To do. Each line below must be printed exactly as it stands.

Material shown.
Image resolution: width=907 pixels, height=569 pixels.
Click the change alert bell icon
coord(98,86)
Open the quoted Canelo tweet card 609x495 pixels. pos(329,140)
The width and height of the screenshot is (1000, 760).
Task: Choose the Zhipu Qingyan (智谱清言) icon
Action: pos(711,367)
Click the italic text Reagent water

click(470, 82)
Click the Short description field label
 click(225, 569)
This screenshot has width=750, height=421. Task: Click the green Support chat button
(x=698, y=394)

Answer section.
Image resolution: width=907 pixels, height=569 pixels.
Click the change alert bell icon
coord(98,86)
Open the quoted Canelo tweet card 609x495 pixels. pos(329,140)
The width and height of the screenshot is (1000, 760).
Task: Choose the Zhipu Qingyan (智谱清言) icon
Action: pos(711,367)
Click the italic text Reagent water

click(470, 82)
Click the Short description field label
 click(225, 569)
This screenshot has width=750, height=421. Task: Click the green Support chat button
(x=698, y=394)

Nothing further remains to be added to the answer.